Manzanares da una larga cambiada FOTO: JMM Prensa

El turno de Roca Rey

Roca Rey lo sabía y se ajustó en las chicuelinas en el segundo. El toro de Algarra fue bueno, cómplice perfecto. La faena del peruano desestructurada, queriendo siempre, ligando a costa de cortar los muletazos y convertirlos en medios. A puro huevo igualó el doble premio, con unas bernadinas de infarto. Y como Castellón casi infartó y entró la espada, hizo diana.

Con tres largas cambiadas de rodillas recibió Manzanares en el tercio al tercero. ¡Joder! Lástima que luego el toro no tuvo ritmo y fue a menos, así la faena.

Se dejó hacer el cuarto, de Garcigrande, con la transmisión más justa, pero con buen tranco y repetición. La faena de Roca Rey pasó desapercibida, muy en la pala, a pesar de que la estocada le brindara el trofeo.

De vuelta el toro

Se sublimó Manzanares con el buen Jandilla que hizo quinto, premiado con la vuelta. Fue un gozo para los sentidos. Llenándose de toro para vaciarse después, en una armonía brutal. Tan bello que no quieres que acabe, tan pleno, tan barroco, tan libre, tan cadencioso, tan torero, tan templado... Tan verdad como irreal: el toreo que de vez en cuando ocurre como el milagro de sentirse vivo. ¡Qué buen Jandilla y qué bien toreado! Inmensos los naturales, ansiados los cambios de mano, arrebujados los pases de pecho, gozados los derechazos...El toreo que fue y es.

Roca Rey cerró plaza con un sexto con transmisión con el que lo intentó, pero no estuvo fino.

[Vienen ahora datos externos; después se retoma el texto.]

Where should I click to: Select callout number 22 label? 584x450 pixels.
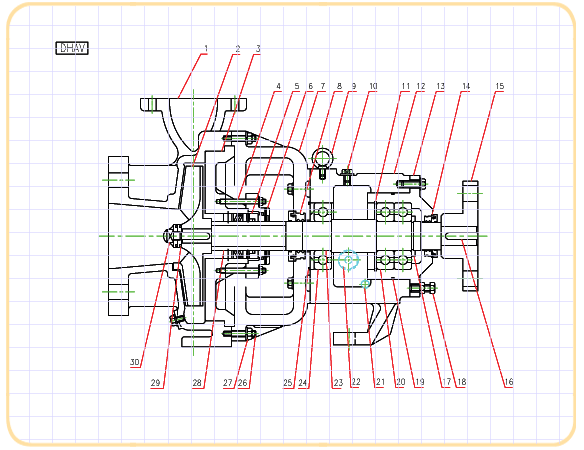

Había sido la tarde del «no hay billetes» (y mucha gente en el tendido apelotonada, demasiado), pero acabó siendo mucho más. Una corrida pletórica de Manzanares en la que puso a golpe de torería a Roca Rey contra las cuerdas. Y hubo triunfo, pero le dejó K.O. Tardes así mantienen a flote la Tauromaquia siglos después. De pronto, todo vuelve a empezar.

Ficha del festejo

CASTELLÓN. Cuarta de la feria. Se lidiaron toros de distintas ganaderías Garcigrande, 1º y 4º; Luis Algarra, 2º y 3º; Jandilla, 5º, Vegahermosa, 6º, desiguales de presentación 1º, muy bueno; 2º, bueno; 3º, sin ritmo y a menos; 4º, de buen juego; 5º, premiado con la vuelta; 6º, bueno. Lleno de «no hay billetes» dentro del aforo permitido.

José María Manzanares, de corinto y oro, estocada contraria (dos orejas); pinchazo, estocada (saludos); estocada (dos orejas).

Roca Rey, de pizarra y oro, estocada fulminante (dos orejas); estocada (oreja); dos pinchazos, bajonazo (silencio).